Asserting that “the Justice Department did not live up to its solemn constitutional responsibilities,” Sen. Lisa Murkowski (R-Alaska) says she wants an independent investigation of the handling of child sex-abuse charges against the key prosecution witness in the trial of Sen. Ted Stevens, once one of the most powerful figures in Washington.
Murkowski can no longer defer to Attorney General Eric Holder and accept his explanations for why the key witness, wealthy Alaska oil man Bill Allen, was not prosecuted on the sex charges, she declared in a letter to the offices of the DOJ’s acting inspector general and counsel for professional responsibility.
“I would like to believe that Department of Justice personnel followed applicable laws and departmental policies in its handling of the sex abuse allegations against Mr. Allen, just as U.S. District Court Judge Emmet Sullivan expected the Justice Department would follow the law in its decisions whether to release potentially exculpatory evidence to Senator Stevens’ defense team,” Murkowski said. “However, we now know that the Justice Department did not live up to its solemn constitutional responsibilities in the Stevens prosecution.”
Murkowski has previously called for a probe into why the DOJ did not prosecute Allen for transporting a minor prostitute across state lines, and why it did not allow the Alaska Department of Law to do so, either, as noted in a report by KTVA television in Anchorage. Her latest call for an inquiry comes as sexual abuse of minors has become a particularly incendiary topic because of allegations involving coaches at Penn State and Syracuse universities.
“Murkowski says she can’t just accept statements by Attorney General Eric Holder that there was no deal allowing Allen to avoid prosecution in exchange for testimony in the public corruption trials of Alaska politicians,” KTVA said.
“We take into consideration, a number of factors, among them being the age of the case, the reliability of the witnesses, the ability to say that we have a better than 50 percent chance of winning a case,” Holder said months ago, as KTVA recalled.
The DOJ’s prosecution of Stevens, the longest-serving Republican in Senate history, ended in a conviction in 2008 on charges that he failed to report gifts from Allen, then the chief of an oil services company. Since the conviction, however, the case has become a long-running nightmare for DOJ.
Early in 2009, Holder took the extraordinary step of having the charges dismissed as allegations emerged that prosecutors had failed to turn over evidence that might have helped the defense.
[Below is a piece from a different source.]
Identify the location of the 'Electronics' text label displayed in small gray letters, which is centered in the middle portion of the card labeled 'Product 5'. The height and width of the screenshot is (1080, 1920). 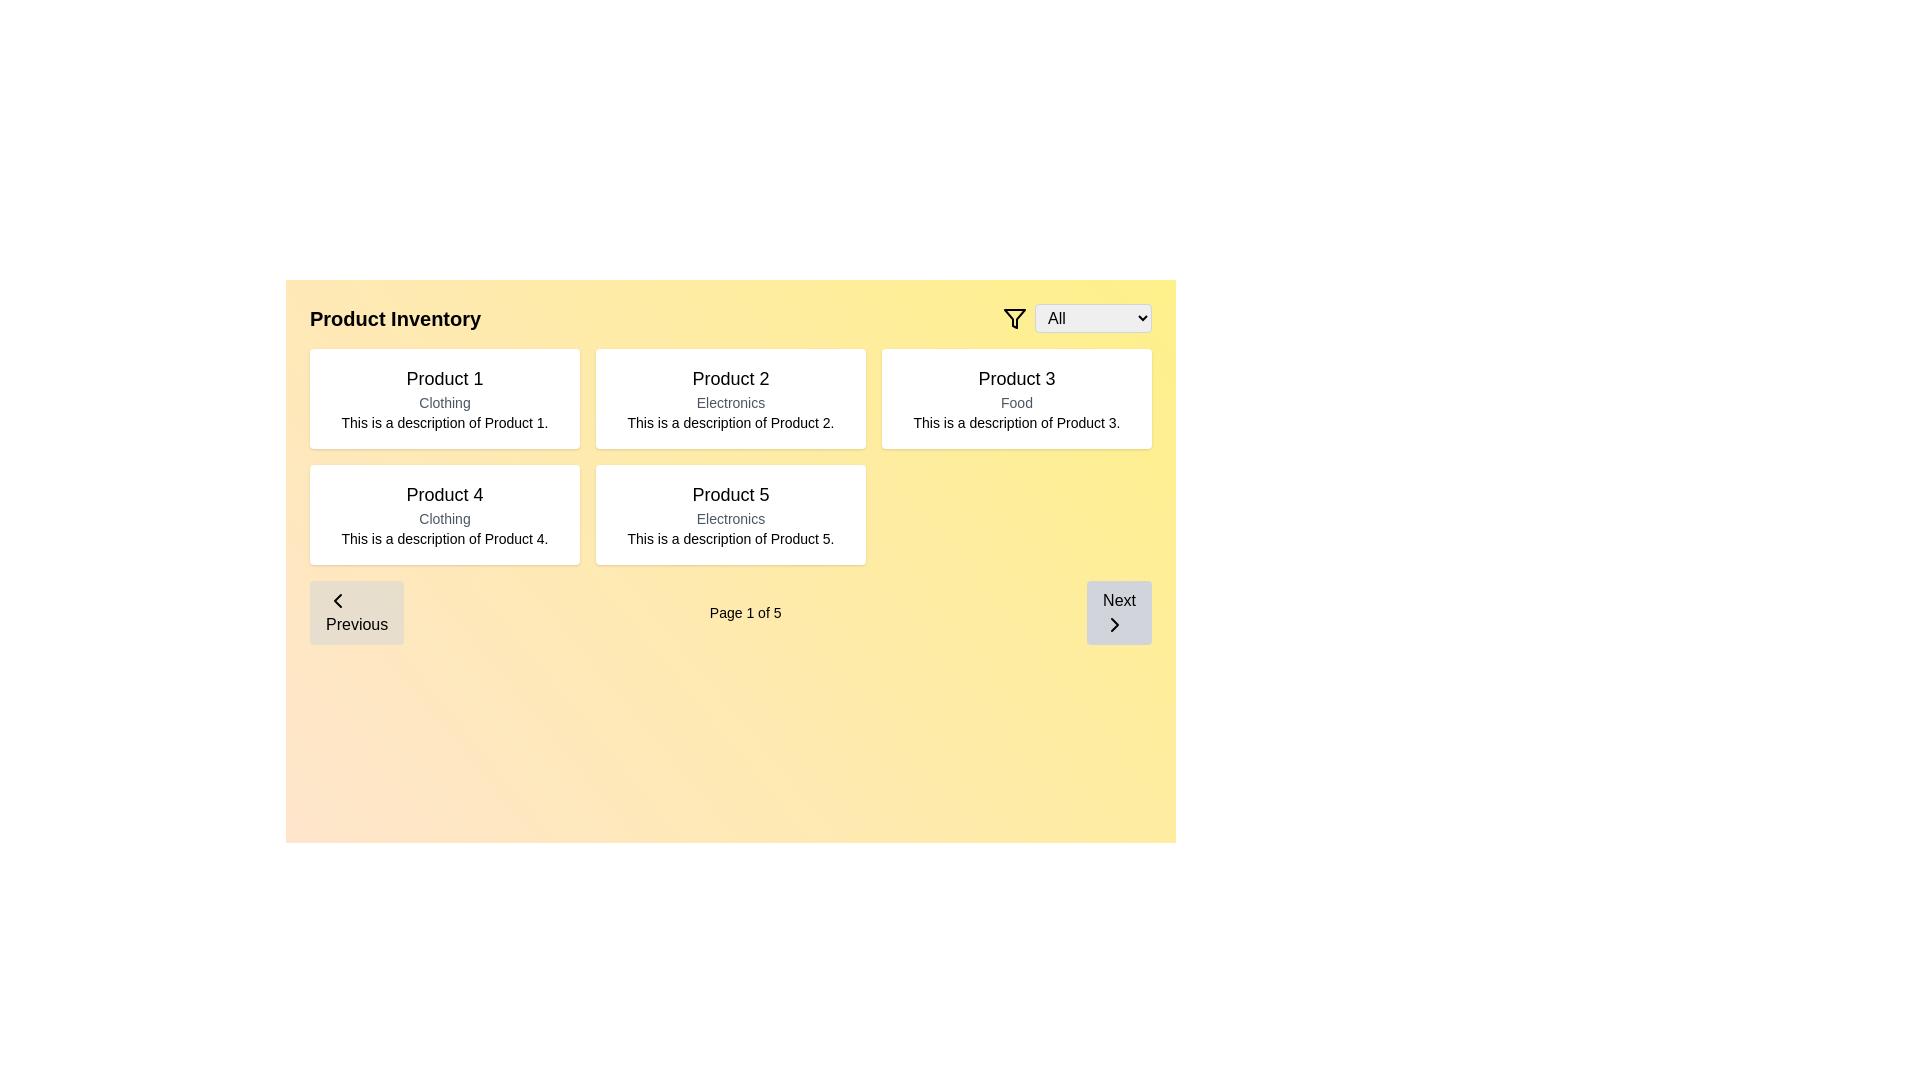
(729, 518).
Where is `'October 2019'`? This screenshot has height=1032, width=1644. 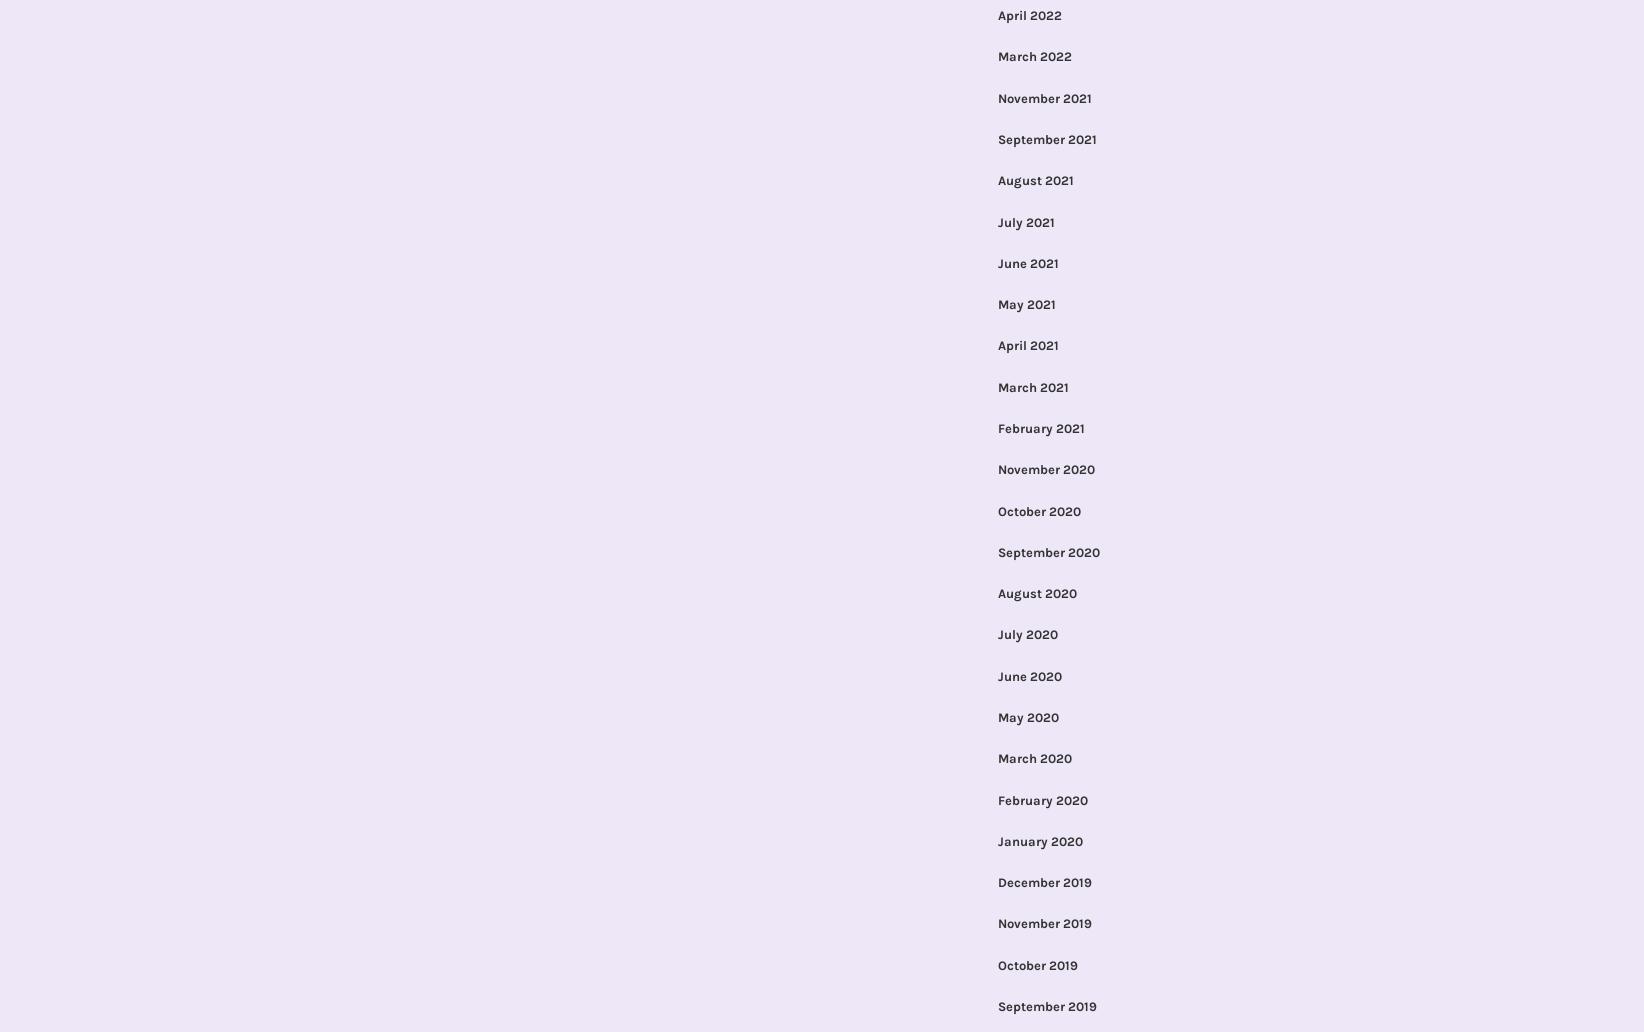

Those allegations have grown in seriousness and intensity, outraging the trial judge, Emmet Sullivan, and leading outside investigators to conclude that prosecutors willfully and intentionally withheld evidence, as Main Justice reported recently.
Stevens lost his Senate seat in 2008 and was killed in a plane crash last year. But the drama in which he was the star character plays on in Alaska, where a number of state lawmakers have been implicated. One was Ben Stevens, former president of the Alaska state senate and a Republican like his father, Ted. He, too, came under scrutiny for benefiting from Allen’s generosity, although he was recently told that he will not be prosecuted (see our report).
Cliff Groh, a former prosecutor who has blogged about the public corruption probe, told KTVA he thinks the outrage over Bill Allen is in part an attempt to rewrite history. “And there does seem to be a sentiment to want to wipe Alaska clean by putting all the blame on Bill Allen — unique pervert, deviate, demon. I just don’t think that works.”
Lately, there have been signs that the Alaska episode, in which Allen’s apparent weakness for underage girls is just one unsavory element, is winding down, as Main Justice reported. The episode has already brought deep professional embarrassment and official rebuke to some prosecutors, including one who took his own life.
And the embarrassment may not be over. Judge Sullivan is sitting on a 500-page report conducted by a special counsel he appointed, only a portion of which has been released, about the botched prosecution. He has said he hopes to release as much of the report as possible early in 2012.